Prove that if $\sigma : U \subset \mathbb{R}^2\to \sigma(U)\subset \mathbb{R}^3$ is a injective immersion and open then $\sigma$ is a diffeomorphism.
I think that is sufficient prove that $\sigma$ is a locally diffeomorphism.
Let $p \in U$ then $d\sigma$ is injective therefore $T_p U \cong \mathbb{R}^2$. So, $Rank\; d\sigma_p =2$ for every $p \in U$; this implique that $\sigma$ is a parametrization surfaces and exists $\tilde{U}\subset U$ open set with $p \in \tilde{U}$ such that $\sigma: \tilde{U} \to \sigma(\tilde{U})$ is diffeomorphism, that is, $\sigma$ is locally diffeomorphism.
the problem is: I did not use the hypothesis that $\sigma$ is open.

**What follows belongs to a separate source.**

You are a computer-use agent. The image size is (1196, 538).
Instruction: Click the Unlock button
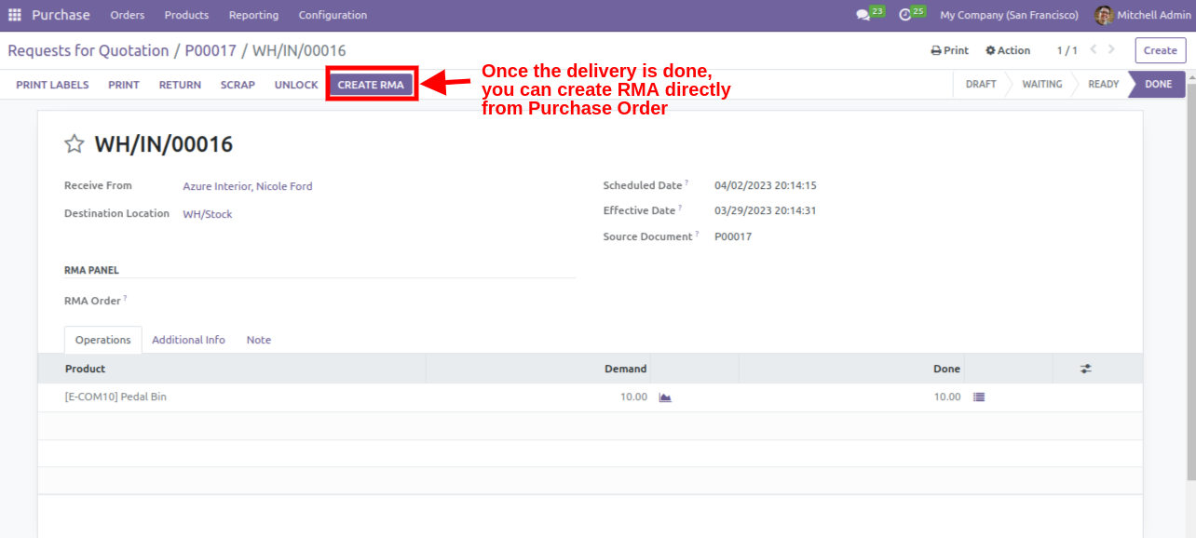tap(296, 85)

Your argument uses the Inverse Function Theorem, right? But to use that theorem you need two manifolds or, as in this case, two regular parametric surfaces.
Therefore, you should also prove that $\sigma(U)$ is a regular surface. Well, one way to do that is to observe that if $\sigma$ is open, it is also an homeomorphism onto its image, hence a smooth parameterization of it. That's the missing piece.
Besides the formal details, it is always a good idea to visualize the issue. Consider, for an illustration, the Folium of Descartes, with parameterization $$ \Big(\frac{3t}{1+t^3},\frac{3t^2}{1+t^3}\Big) $$
Now, extend it along the $z$ axis as a cylinder (which I will call $F$). We get $$ \sigma(t,z) = \Big(\frac{3t}{1+t^3},\frac{3t^2}{1+t^3},z\Big) $$ This function is an injective immersion. However, its image is not a smooth surface. Coincidentally, $\sigma$ is not open because no open nbh of $(0,0)$ is mapped onto an open nbh of $(0,0,0)\cap F$.